-- Start --

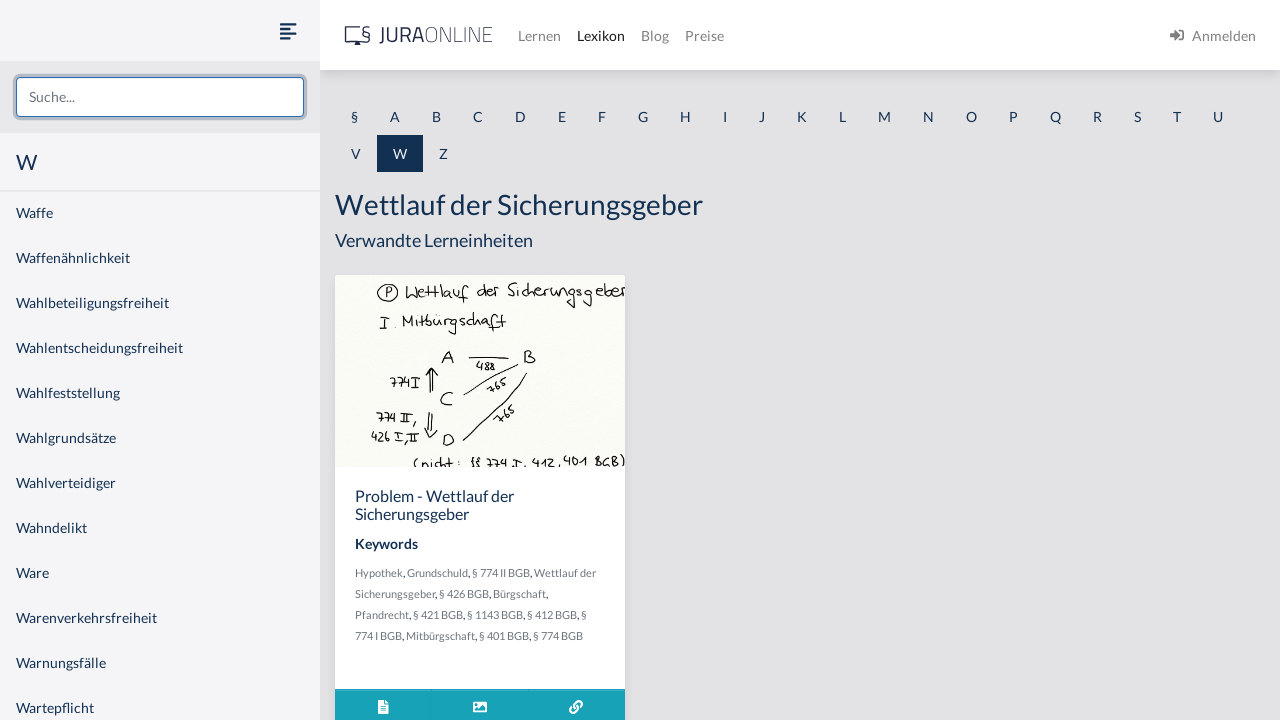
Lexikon (601, 35)
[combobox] (160, 97)
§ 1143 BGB (495, 614)
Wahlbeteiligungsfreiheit (92, 302)
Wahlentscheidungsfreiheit (99, 347)
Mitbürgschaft (440, 635)
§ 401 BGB (504, 635)
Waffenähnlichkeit (73, 257)
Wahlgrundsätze (66, 437)
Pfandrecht (382, 614)
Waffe (34, 212)
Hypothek (379, 572)
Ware (32, 572)
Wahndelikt (51, 527)
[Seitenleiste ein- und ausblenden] (288, 30)
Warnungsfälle (61, 662)
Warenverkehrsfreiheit (86, 617)
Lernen (539, 35)
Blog (655, 35)
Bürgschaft (519, 593)
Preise (704, 35)
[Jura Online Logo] (419, 35)
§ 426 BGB (464, 593)
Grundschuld (437, 572)
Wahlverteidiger (66, 482)
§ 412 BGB (552, 614)
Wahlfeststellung (68, 392)
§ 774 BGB (558, 635)
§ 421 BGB (438, 614)
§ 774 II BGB (501, 572)
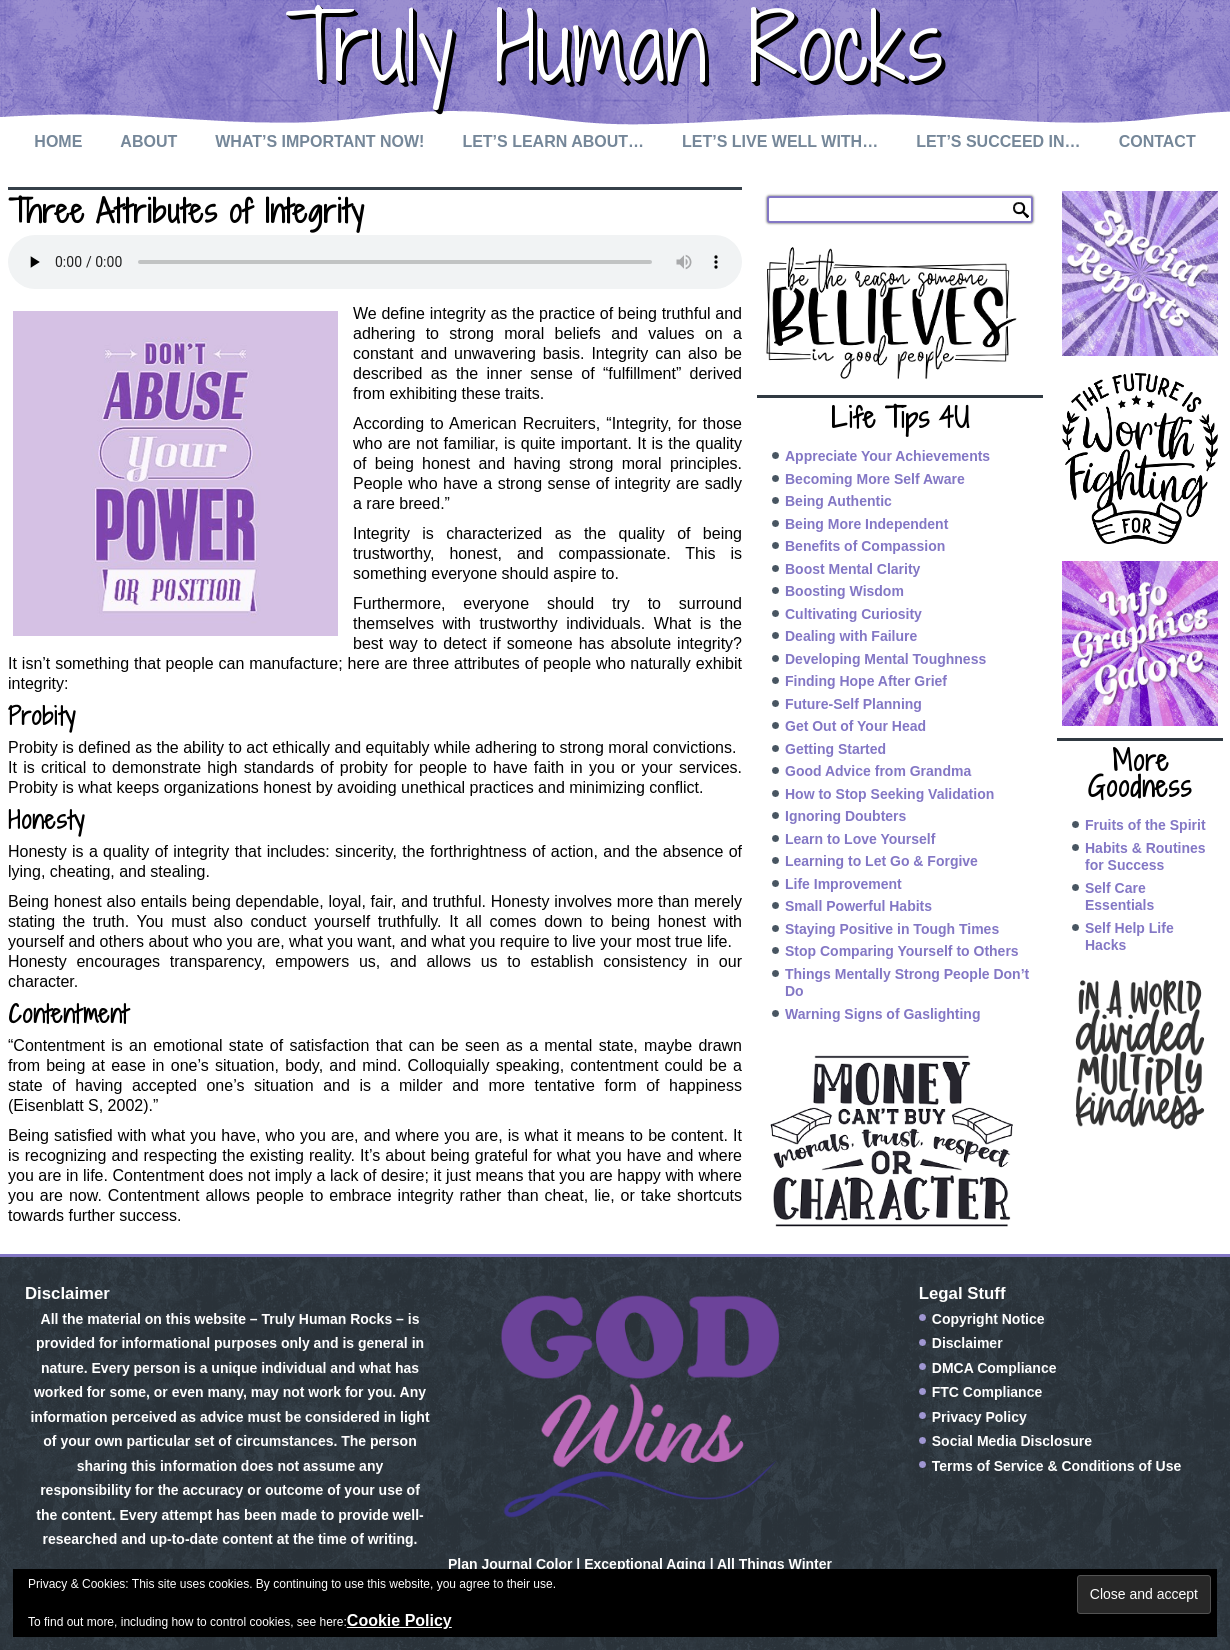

-- End --

Directions:
Put everything from the line containing "BGB (495, 614)" down to the end of the records into a Markdown table with the columns Row and Entry, numbering each line and skipping blank lines. Leave the pictures out of the table.

Final result:
| Row | Entry |
|---|---|
| 1 | § 1143 BGB (495, 614) |
| 2 | Wahlbeteiligungsfreiheit (92, 302) |
| 3 | Wahlentscheidungsfreiheit (99, 347) |
| 4 | Mitbürgschaft (440, 635) |
| 5 | § 401 BGB (504, 635) |
| 6 | Waffenähnlichkeit (73, 257) |
| 7 | Wahlgrundsätze (66, 437) |
| 8 | Pfandrecht (382, 614) |
| 9 | Waffe (34, 212) |
| 10 | Hypothek (379, 572) |
| 11 | Ware (32, 572) |
| 12 | Wahndelikt (51, 527) |
| 13 | [Seitenleiste ein- und ausblenden] (288, 30) |
| 14 | Warnungsfälle (61, 662) |
| 15 | Warenverkehrsfreiheit (86, 617) |
| 16 | Lernen (539, 35) |
| 17 | Blog (655, 35) |
| 18 | Bürgschaft (519, 593) |
| 19 | Preise (704, 35) |
| 20 | [Jura Online Logo] (419, 35) |
| 21 | § 426 BGB (464, 593) |
| 22 | Grundschuld (437, 572) |
| 23 | Wahlverteidiger (66, 482) |
| 24 | § 412 BGB (552, 614) |
| 25 | Wahlfeststellung (68, 392) |
| 26 | § 774 BGB (558, 635) |
| 27 | § 421 BGB (438, 614) |
| 28 | § 774 II BGB (501, 572) |